#### Work required:
In the copy of these records, include no pictures and change nothing else.

#### Excerpted records:

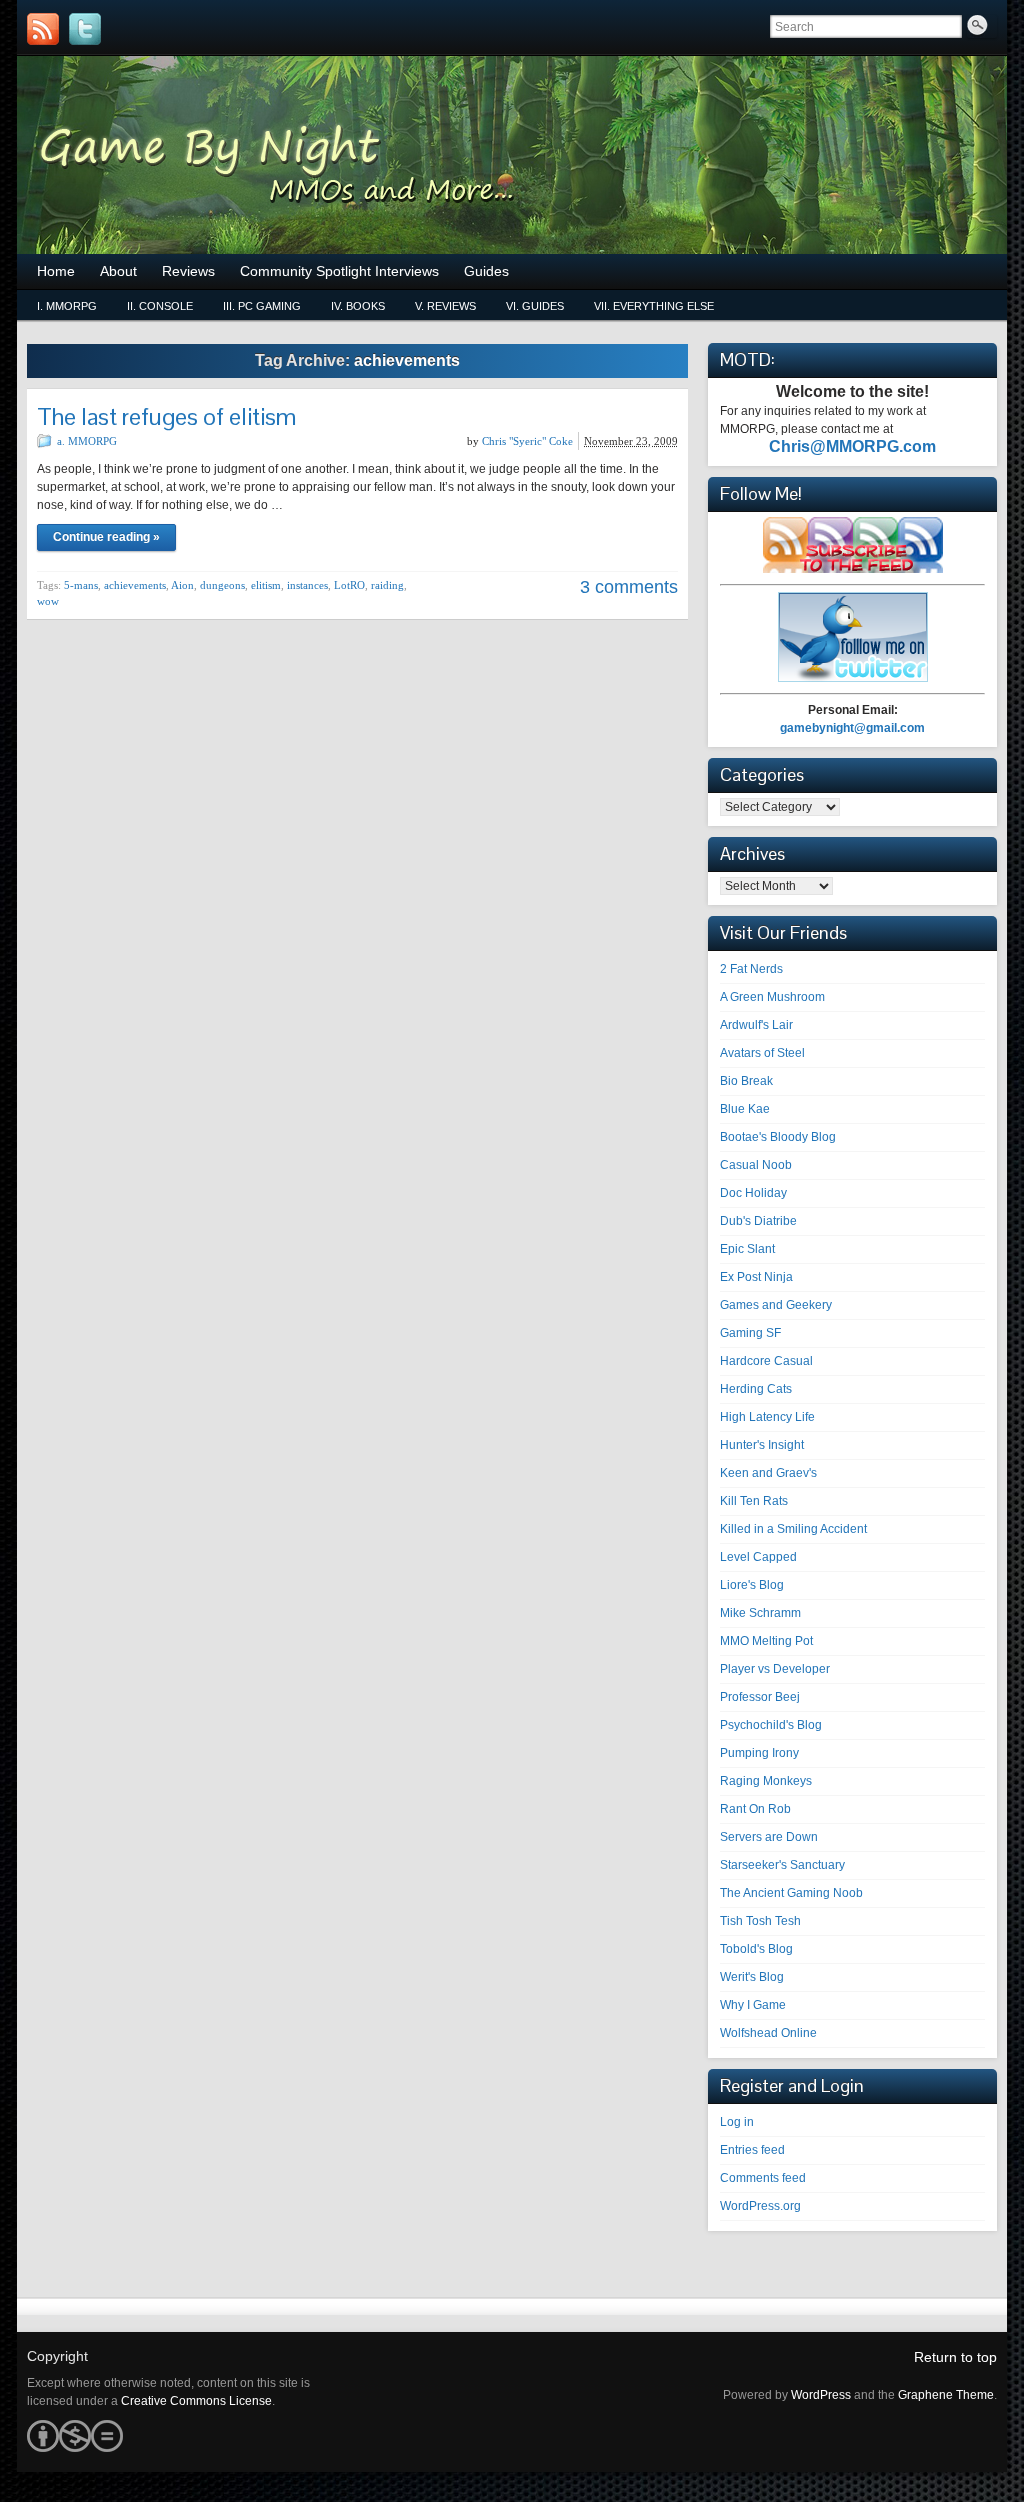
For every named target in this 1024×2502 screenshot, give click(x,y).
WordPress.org (760, 2206)
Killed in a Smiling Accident (793, 1529)
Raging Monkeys (766, 1781)
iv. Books (358, 306)
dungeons (222, 585)
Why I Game (753, 2005)
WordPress (821, 2395)
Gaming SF (750, 1333)
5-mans (81, 585)
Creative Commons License (196, 2401)
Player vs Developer (775, 1669)
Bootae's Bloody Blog (778, 1137)
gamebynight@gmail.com (852, 728)
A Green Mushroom (772, 997)
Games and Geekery (776, 1305)
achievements (135, 585)
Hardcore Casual (766, 1361)
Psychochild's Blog (771, 1725)
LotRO (349, 585)
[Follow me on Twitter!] (85, 29)
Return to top (955, 2357)
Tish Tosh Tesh (760, 1921)
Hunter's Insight (762, 1445)
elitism (266, 585)
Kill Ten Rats (754, 1501)
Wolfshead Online (768, 2033)
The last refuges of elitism (166, 416)
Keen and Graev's (768, 1473)
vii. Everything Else (654, 306)
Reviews (188, 271)
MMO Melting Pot (766, 1641)
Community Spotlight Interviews (339, 271)
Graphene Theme (946, 2395)
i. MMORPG (67, 306)
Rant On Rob (755, 1809)
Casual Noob (756, 1165)
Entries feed (752, 2150)
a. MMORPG (87, 441)
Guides (486, 271)
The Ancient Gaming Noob (791, 1893)
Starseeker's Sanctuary (782, 1865)
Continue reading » (106, 537)
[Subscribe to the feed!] (43, 29)
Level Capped (758, 1557)
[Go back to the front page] (512, 155)
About (118, 271)
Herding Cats (756, 1389)
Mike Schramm (760, 1613)
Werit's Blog (752, 1977)
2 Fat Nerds (751, 969)
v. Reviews (445, 306)
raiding (387, 585)
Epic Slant (747, 1249)
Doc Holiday (753, 1193)
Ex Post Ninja (756, 1277)
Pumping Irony (759, 1753)
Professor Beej (760, 1697)
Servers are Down (769, 1837)
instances (307, 585)
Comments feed (763, 2178)
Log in (737, 2122)
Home (56, 271)
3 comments (629, 587)
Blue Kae (745, 1109)
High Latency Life (767, 1417)
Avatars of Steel (762, 1053)
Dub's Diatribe (758, 1221)
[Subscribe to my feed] (853, 569)
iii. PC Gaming (262, 306)
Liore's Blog (752, 1585)
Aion (182, 585)
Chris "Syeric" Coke (527, 441)
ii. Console (160, 306)
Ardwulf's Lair (756, 1025)
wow (48, 601)
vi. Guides (535, 306)
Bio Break (746, 1081)
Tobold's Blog (756, 1949)
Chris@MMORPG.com (852, 446)
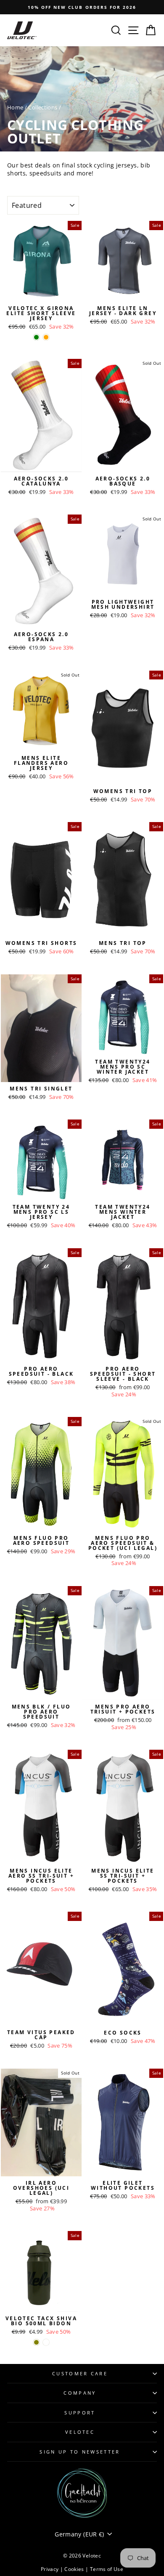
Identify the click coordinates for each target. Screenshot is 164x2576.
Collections (42, 107)
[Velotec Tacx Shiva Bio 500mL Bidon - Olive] (36, 2342)
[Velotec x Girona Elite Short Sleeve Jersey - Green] (36, 337)
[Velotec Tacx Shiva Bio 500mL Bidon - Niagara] (46, 2342)
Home (15, 107)
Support (79, 2412)
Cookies (74, 2569)
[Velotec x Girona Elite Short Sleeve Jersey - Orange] (46, 337)
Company (79, 2393)
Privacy (50, 2569)
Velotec (80, 2432)
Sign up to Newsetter (80, 2452)
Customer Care (80, 2373)
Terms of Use (106, 2569)
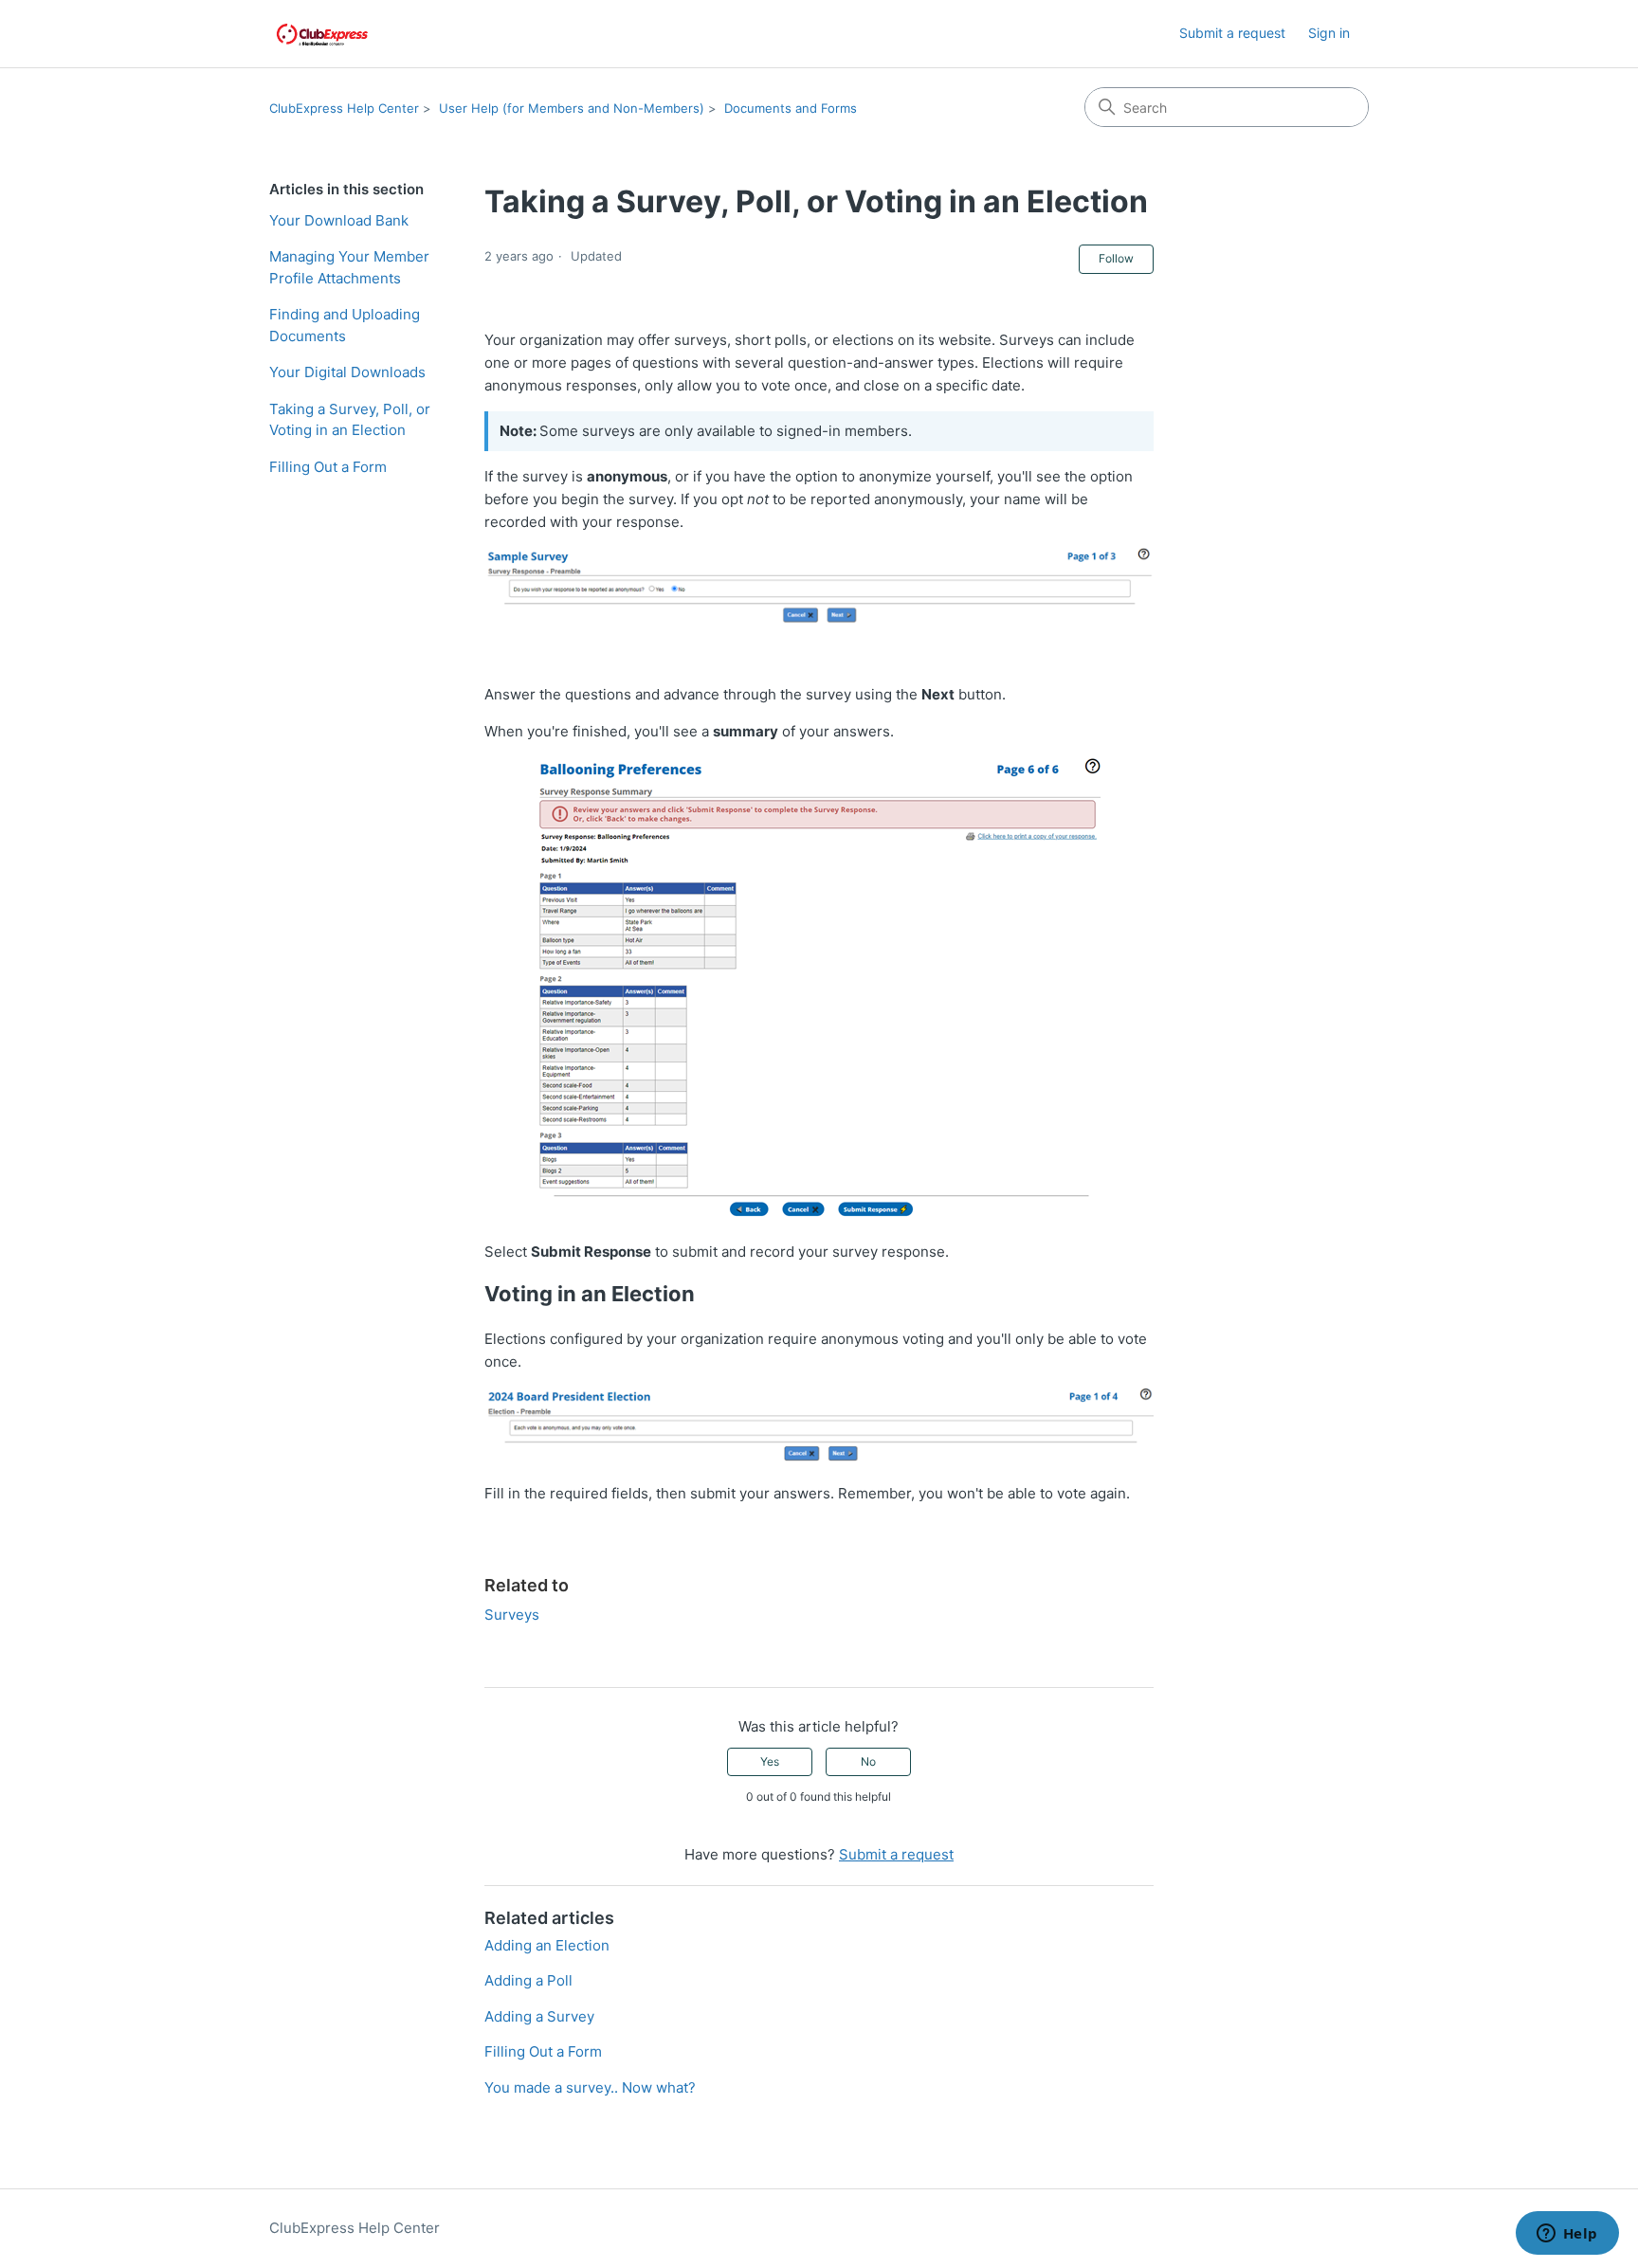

#### Answer:
For every named target in this 1024×2502 screenshot, give click(x,y).
WordPress.org (760, 2206)
Killed in a Smiling Accident (793, 1529)
Raging Monkeys (766, 1781)
iv. Books (358, 306)
dungeons (222, 585)
Why I Game (753, 2005)
WordPress (821, 2395)
Gaming SF (750, 1333)
5-mans (81, 585)
Creative Commons License (196, 2401)
Player vs Developer (775, 1669)
Bootae's Bloody Blog (778, 1137)
gamebynight@gmail.com (852, 728)
A Green Mushroom (772, 997)
Games and Geekery (776, 1305)
achievements (135, 585)
Hardcore Casual (766, 1361)
Psychochild's Blog (771, 1725)
LotRO (349, 585)
[Follow me on Twitter!] (85, 29)
Return to top (955, 2357)
Tish Tosh Tesh (760, 1921)
Hunter's Insight (762, 1445)
elitism (266, 585)
Kill Ten Rats (754, 1501)
Wolfshead Online (768, 2033)
The last refuges of elitism (166, 416)
Keen and Graev's (768, 1473)
vii. Everything Else (654, 306)
Reviews (188, 271)
MMO Melting Pot (766, 1641)
Community Spotlight Interviews (339, 271)
Graphene Theme (946, 2395)
i. MMORPG (67, 306)
Rant On Rob (755, 1809)
Casual Noob (756, 1165)
Entries feed (752, 2150)
a. MMORPG (87, 441)
Guides (486, 271)
The Ancient Gaming Noob (791, 1893)
Starseeker's Sanctuary (782, 1865)
Continue reading » (106, 537)
[Subscribe to the feed!] (43, 29)
Level Capped (758, 1557)
[Go back to the front page] (512, 155)
About (118, 271)
Herding Cats (756, 1389)
Mike Schramm (760, 1613)
Werit's Blog (752, 1977)
2 Fat Nerds (751, 969)
v. Reviews (445, 306)
raiding (387, 585)
Epic Slant (747, 1249)
Doc Holiday (753, 1193)
Ex Post Ninja (756, 1277)
Pumping Irony (759, 1753)
Professor Beej (760, 1697)
Servers are Down (769, 1837)
instances (307, 585)
Comments feed (763, 2178)
Log in (737, 2122)
Home (56, 271)
3 comments (629, 587)
Blue Kae (745, 1109)
High Latency Life (767, 1417)
Avatars of Steel (762, 1053)
Dub's Diatribe (758, 1221)
[Subscribe to my feed] (853, 569)
iii. PC Gaming (262, 306)
Liore's Blog (752, 1585)
Aion (182, 585)
Chris "Syeric" Coke (527, 441)
ii. Console (160, 306)
Ardwulf's Lair (756, 1025)
wow (48, 601)
vi. Guides (535, 306)
Bio Break (746, 1081)
Tobold's Blog (756, 1949)
Chris@MMORPG.com (852, 446)
Identify the click coordinates for each target. Screenshot is 164x2576.
Collections (42, 107)
[Velotec Tacx Shiva Bio 500mL Bidon - Olive] (36, 2342)
[Velotec x Girona Elite Short Sleeve Jersey - Green] (36, 337)
[Velotec Tacx Shiva Bio 500mL Bidon - Niagara] (46, 2342)
Home (15, 107)
Support (79, 2412)
Cookies (74, 2569)
[Velotec x Girona Elite Short Sleeve Jersey - Orange] (46, 337)
Company (79, 2393)
Privacy (50, 2569)
Velotec (80, 2432)
Sign up to Newsetter (80, 2452)
Customer Care (80, 2373)
Terms of Use (106, 2569)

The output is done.